資本金又は出資金の額は、1,000万円、3,000万円、1億円が分岐点になります。中小企業の特例

 法人税では、役員報酬に関して、税法上の損金算入ルールがあります。個人事業で、生計同一親族に給与を支払おうとする場合には、事前届出が必要です。

 実際に事業を開始したあとは、経理の帳簿を作り、帳簿書類を整理して保存しておくことが必要になってきます。税務上の帳簿保存期間は7年間です。

4.従業員を雇った場合

 従業員を雇用する場合には、労働条件を書面で明示することが義務付けられています。雇用契約書を交わすようにしましょう。アルバイトやパートの従業員についても例外ではありません。
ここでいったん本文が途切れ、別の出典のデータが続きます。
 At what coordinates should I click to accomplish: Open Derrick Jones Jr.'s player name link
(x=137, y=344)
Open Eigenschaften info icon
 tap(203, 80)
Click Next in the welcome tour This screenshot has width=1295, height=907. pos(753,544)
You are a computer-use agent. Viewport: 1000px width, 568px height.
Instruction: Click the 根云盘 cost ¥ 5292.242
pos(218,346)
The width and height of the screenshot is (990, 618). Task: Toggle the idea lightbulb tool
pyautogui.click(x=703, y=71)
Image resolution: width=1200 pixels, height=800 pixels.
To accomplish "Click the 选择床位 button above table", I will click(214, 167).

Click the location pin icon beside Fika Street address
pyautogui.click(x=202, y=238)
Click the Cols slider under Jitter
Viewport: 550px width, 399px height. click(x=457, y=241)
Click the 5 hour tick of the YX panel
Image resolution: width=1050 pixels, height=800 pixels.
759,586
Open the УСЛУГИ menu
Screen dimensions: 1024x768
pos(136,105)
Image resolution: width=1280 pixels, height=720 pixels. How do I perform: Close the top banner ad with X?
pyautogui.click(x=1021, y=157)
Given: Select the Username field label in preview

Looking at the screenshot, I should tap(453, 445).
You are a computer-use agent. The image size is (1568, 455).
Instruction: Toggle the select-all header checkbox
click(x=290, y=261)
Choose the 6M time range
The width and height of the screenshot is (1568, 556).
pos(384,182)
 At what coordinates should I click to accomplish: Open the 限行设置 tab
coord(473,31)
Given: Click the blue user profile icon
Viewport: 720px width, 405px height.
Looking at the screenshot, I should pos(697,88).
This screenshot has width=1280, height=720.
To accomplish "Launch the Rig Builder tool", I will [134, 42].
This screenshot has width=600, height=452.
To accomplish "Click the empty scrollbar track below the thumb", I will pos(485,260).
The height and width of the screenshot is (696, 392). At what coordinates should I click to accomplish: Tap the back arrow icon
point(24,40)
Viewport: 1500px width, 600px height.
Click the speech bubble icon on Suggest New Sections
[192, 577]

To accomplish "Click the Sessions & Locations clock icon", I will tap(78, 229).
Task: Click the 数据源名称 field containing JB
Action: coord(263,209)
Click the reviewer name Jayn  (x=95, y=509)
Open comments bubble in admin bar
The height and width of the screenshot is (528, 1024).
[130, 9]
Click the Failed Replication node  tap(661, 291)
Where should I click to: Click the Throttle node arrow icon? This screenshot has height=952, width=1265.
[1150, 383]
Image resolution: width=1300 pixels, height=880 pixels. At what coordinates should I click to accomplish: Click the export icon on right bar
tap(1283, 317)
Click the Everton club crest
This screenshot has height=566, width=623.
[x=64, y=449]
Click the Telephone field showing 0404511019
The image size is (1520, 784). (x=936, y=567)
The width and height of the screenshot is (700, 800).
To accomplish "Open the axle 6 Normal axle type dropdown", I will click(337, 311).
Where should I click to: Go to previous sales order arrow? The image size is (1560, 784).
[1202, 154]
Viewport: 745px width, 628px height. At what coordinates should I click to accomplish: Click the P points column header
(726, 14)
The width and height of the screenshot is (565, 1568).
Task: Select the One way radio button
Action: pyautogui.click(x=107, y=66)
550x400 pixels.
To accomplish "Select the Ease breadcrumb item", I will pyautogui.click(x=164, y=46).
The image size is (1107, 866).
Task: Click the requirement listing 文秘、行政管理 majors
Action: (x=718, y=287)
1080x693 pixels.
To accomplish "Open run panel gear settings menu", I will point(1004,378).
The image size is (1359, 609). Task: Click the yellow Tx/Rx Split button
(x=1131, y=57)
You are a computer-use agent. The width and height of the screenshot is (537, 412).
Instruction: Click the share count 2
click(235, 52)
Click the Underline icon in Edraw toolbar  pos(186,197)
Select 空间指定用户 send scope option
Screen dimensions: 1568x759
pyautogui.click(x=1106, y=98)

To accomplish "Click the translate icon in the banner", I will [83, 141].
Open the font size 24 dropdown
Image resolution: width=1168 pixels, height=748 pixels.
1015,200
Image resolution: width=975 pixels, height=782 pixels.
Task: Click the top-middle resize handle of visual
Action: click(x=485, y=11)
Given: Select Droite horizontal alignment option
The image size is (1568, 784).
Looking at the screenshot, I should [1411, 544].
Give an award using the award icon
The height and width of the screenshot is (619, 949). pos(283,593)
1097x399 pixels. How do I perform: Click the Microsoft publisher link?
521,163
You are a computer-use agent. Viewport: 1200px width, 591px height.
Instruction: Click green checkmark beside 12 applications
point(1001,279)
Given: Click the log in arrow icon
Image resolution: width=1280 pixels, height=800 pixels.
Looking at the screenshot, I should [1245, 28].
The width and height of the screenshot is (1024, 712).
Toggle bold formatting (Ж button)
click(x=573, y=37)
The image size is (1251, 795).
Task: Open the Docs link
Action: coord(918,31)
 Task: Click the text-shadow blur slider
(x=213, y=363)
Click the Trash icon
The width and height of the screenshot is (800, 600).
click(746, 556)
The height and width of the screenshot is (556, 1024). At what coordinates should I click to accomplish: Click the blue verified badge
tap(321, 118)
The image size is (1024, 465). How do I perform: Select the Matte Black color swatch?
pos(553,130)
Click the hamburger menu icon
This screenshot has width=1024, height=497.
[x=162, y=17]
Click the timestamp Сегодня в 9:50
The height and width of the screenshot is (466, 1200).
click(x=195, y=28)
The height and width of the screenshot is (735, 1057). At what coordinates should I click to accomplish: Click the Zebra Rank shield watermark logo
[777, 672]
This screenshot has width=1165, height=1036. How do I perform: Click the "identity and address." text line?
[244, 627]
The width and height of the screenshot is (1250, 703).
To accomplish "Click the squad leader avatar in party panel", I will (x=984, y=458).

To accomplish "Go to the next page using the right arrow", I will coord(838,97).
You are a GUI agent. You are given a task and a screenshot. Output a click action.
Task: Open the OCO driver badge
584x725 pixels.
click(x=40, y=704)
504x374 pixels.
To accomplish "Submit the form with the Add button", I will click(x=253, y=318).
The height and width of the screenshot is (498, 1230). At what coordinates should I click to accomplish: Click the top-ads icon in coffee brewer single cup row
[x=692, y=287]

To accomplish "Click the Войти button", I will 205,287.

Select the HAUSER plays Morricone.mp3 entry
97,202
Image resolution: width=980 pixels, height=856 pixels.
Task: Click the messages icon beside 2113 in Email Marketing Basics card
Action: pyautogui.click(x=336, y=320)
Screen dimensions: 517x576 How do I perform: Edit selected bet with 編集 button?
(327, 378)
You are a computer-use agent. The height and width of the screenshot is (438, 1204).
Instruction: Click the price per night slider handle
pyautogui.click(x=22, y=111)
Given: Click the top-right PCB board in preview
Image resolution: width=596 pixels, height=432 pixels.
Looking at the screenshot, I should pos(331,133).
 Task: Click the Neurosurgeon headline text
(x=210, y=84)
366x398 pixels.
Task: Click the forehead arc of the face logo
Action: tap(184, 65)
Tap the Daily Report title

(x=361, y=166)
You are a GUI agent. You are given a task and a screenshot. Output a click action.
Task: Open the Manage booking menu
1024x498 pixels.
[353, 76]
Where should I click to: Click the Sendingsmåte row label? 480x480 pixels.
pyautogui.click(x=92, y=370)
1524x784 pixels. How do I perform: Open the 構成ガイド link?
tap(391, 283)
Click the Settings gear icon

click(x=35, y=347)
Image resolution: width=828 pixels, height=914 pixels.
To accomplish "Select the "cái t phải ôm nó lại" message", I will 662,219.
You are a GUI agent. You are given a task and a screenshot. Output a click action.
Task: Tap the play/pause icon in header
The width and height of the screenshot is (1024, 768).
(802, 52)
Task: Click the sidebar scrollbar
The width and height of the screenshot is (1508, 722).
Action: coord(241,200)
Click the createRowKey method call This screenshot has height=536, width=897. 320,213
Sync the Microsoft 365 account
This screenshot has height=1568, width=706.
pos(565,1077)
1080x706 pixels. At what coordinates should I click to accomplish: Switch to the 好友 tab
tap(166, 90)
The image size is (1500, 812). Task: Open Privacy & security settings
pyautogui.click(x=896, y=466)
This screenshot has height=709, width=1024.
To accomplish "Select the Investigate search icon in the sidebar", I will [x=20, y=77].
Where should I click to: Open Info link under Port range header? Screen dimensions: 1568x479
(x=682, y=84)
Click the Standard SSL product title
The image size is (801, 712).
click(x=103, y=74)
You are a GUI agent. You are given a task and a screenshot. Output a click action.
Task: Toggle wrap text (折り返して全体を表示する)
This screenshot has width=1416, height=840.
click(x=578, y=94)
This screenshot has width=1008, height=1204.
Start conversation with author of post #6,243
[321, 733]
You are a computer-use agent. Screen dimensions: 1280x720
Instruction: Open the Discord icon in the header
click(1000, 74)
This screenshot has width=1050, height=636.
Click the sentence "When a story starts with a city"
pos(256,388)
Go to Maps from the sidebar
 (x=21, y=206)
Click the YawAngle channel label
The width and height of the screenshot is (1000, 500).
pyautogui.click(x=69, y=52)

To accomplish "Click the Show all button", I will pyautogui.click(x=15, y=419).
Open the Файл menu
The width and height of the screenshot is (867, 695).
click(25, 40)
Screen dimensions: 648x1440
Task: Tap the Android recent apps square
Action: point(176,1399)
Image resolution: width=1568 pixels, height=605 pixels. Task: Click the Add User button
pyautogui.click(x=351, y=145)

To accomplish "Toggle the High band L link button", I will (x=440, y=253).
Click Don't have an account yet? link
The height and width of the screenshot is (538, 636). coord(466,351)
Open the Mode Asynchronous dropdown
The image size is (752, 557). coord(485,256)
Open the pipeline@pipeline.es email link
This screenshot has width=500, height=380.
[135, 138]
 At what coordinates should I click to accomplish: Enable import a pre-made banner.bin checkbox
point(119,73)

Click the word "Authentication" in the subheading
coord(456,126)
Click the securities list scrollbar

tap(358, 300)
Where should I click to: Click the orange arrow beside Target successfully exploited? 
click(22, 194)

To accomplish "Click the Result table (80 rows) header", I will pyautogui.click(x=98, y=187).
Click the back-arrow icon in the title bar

 雇用関係の書類は、記入が終わったときから3年間保存します。労働者名簿、出勤簿(タイムカードなど)、賃金台帳の作成が必要です。

5.創業に対する助成金

 雇用保険の事業として、従業員を雇った事業に対して助成金や奨励金が出ることがあります。例えば、次のようなものがありますが、通常、事前の計画提出が求められます。

  • 雇用保険被保険者創業支援助成金
  • 中小企業基盤人材確保助成金

 そのほかに新技術や新ビジネス振興、地域活性化などの目的で、国や都道府県などが行う助成金もありますので、検討してみましょう。